● Activity list
[a] List every infection that the news item below on pelvic examination in young female emergency patients names as a diagnosis.
[b] Continue the news item below on pelvic examination in young female emergency patients from where it stops.

---------- Document section

HealthDay News — Pelvic examination does not increase the sensitivity or specificity for diagnosis of chlamydia, gonorrhea, or trichomonas over taking a history alone for young female patients presenting to the emergency department with suspected cervicitis or pelvic inflammatory disease, according to a study published online July 2 in the Annals of Emergency Medicine.
Shamyla Farrukh, MD, from Staten Island University Hospital North in New York, and colleagues enrolled 288 female patients age 14 to 20 years who presented to a pediatric emergency department with a complaint of vaginal discharge or lower abdominal pain. Patients provided a urine sample, which served as the criterion standard for diagnosis. A practitioner obtained a standardized history from the patient to assess for cervicitis or pelvic inflammatory disease; pelvic examination was performed by the same practitioner.

--------------------
---------- Data extracts

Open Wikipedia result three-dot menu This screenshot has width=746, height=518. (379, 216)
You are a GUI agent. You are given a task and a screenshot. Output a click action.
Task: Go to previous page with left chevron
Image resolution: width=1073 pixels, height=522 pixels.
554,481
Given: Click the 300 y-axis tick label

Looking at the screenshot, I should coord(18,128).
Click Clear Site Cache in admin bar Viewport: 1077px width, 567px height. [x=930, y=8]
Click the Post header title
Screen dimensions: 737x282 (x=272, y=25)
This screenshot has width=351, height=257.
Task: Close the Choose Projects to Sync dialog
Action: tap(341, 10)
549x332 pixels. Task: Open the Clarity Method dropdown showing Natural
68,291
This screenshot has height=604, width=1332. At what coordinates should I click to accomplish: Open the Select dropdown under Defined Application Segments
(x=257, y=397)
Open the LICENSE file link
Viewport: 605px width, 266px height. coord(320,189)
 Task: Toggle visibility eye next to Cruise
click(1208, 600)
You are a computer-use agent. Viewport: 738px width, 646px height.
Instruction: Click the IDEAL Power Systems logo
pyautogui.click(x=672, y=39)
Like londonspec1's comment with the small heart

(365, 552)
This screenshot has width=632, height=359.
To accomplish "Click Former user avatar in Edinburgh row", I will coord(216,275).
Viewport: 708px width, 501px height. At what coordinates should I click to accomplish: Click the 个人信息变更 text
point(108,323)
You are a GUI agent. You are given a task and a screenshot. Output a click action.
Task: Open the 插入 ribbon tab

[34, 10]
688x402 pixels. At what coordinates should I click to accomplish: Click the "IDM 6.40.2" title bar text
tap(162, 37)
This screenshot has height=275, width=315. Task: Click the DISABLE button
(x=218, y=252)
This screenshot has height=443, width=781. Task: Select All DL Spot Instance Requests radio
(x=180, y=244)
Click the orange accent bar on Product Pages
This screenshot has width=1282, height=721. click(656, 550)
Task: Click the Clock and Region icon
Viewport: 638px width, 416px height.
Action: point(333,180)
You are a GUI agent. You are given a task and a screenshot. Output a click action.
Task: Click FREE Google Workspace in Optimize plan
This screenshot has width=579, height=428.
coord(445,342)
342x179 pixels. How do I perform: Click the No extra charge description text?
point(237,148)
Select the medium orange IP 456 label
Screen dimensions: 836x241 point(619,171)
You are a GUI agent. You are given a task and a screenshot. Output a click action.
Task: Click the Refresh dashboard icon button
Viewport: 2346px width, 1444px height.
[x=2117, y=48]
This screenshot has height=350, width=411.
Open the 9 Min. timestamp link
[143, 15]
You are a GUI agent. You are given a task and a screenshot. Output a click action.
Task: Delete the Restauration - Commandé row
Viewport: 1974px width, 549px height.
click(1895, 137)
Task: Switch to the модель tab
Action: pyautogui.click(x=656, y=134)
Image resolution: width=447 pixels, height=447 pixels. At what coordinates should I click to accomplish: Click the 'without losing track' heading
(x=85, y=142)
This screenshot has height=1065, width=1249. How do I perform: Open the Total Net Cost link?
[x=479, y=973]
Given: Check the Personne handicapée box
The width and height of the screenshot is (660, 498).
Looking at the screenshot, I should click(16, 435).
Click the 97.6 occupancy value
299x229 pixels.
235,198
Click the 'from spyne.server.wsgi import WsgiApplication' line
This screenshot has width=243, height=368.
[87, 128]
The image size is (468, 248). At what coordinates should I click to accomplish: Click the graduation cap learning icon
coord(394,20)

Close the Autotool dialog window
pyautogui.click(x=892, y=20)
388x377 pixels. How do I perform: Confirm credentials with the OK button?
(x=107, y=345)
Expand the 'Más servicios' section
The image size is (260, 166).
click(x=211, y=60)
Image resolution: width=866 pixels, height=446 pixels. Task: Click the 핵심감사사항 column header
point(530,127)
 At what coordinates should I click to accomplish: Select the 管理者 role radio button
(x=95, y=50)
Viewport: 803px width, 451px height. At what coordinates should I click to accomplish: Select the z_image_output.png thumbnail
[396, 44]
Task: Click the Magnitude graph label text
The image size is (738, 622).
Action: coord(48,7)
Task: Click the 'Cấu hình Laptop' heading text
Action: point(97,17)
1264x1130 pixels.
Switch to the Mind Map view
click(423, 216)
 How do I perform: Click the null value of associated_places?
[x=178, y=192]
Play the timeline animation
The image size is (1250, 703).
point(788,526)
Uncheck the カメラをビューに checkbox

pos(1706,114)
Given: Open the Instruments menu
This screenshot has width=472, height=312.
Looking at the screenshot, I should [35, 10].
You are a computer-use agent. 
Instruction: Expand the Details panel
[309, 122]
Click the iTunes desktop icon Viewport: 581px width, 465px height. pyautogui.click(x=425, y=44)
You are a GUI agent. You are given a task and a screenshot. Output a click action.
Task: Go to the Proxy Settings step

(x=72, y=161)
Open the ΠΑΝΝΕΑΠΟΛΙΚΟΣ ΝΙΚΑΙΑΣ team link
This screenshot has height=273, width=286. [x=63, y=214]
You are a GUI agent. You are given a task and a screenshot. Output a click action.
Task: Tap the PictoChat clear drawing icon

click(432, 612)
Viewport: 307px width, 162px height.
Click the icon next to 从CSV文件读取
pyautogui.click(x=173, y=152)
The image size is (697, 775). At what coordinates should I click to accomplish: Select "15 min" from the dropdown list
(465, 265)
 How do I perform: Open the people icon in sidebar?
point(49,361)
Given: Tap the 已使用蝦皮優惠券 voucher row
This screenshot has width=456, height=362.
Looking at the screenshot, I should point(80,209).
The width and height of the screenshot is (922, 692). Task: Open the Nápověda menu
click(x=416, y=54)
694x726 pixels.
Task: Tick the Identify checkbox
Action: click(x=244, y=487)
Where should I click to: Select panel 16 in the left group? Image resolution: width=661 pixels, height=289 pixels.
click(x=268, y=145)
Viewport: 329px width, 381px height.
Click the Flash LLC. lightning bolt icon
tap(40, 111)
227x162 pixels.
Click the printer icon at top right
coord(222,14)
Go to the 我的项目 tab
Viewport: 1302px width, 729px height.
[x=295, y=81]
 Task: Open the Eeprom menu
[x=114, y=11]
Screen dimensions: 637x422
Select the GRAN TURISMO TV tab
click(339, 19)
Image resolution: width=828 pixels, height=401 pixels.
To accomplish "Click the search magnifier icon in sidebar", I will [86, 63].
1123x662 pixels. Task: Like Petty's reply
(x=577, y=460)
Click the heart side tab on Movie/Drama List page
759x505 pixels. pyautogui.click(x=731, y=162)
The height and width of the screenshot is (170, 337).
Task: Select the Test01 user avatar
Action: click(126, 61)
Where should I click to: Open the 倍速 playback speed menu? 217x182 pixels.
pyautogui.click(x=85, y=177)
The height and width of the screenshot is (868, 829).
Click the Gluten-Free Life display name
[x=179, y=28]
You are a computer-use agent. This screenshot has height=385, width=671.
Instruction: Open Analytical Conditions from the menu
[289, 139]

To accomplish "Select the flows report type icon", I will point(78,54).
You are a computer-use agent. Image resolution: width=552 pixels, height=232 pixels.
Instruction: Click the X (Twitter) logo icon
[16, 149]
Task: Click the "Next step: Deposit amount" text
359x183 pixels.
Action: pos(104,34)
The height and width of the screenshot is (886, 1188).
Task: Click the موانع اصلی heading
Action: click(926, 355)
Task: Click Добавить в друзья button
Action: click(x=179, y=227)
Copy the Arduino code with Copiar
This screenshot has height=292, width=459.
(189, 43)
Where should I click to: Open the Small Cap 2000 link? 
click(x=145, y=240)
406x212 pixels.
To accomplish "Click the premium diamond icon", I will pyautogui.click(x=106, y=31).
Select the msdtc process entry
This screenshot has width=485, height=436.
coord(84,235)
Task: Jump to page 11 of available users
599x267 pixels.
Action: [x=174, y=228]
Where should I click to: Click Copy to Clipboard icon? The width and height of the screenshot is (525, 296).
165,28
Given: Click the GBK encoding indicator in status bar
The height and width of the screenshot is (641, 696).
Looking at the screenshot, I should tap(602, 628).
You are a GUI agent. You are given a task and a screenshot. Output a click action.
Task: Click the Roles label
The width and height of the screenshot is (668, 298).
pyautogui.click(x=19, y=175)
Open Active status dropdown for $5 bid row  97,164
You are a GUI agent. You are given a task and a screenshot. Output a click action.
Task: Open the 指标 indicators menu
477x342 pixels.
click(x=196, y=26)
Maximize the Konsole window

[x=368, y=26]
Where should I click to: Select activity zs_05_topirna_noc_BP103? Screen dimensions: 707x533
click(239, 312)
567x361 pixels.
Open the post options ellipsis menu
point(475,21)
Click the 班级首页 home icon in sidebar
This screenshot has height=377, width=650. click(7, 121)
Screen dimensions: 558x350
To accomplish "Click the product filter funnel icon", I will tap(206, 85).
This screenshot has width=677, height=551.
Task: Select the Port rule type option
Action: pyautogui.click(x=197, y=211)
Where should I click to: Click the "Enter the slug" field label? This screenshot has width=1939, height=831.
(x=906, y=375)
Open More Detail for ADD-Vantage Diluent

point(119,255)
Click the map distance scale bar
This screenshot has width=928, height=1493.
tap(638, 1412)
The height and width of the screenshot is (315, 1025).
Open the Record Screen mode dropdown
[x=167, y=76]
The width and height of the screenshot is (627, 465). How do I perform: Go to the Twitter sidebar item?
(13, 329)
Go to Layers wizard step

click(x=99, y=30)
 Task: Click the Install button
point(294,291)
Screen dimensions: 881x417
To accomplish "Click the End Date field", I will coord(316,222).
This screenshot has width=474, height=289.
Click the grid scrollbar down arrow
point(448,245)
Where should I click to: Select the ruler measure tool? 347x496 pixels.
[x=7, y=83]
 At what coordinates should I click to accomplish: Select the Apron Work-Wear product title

--------------------

● Outputs for the tasks
[a] chlamydia, gonorrhea, trichomonas

[b]
The researchers found that 79 patients had positive urine test results for chlamydia, gonorrhea, or trichomonas, with a 27.4% sexually transmitted infection rate. For diagnosis of cervicitis or pelvic inflammatory disease, the sensitivity of history alone was 54.4%, while the specificity was 59.8%. The sensitivity of history with pelvic examination was 48.1%, while specificity was 60.7%. In 71 cases, the information from the pelvic examination changed management; 35 of these cases correlated with the sexually transmitted infection test and 36 did not.
“Because the test characteristics for the pelvic examination are not adequate, its routine performance should be reconsidered,” the authors write.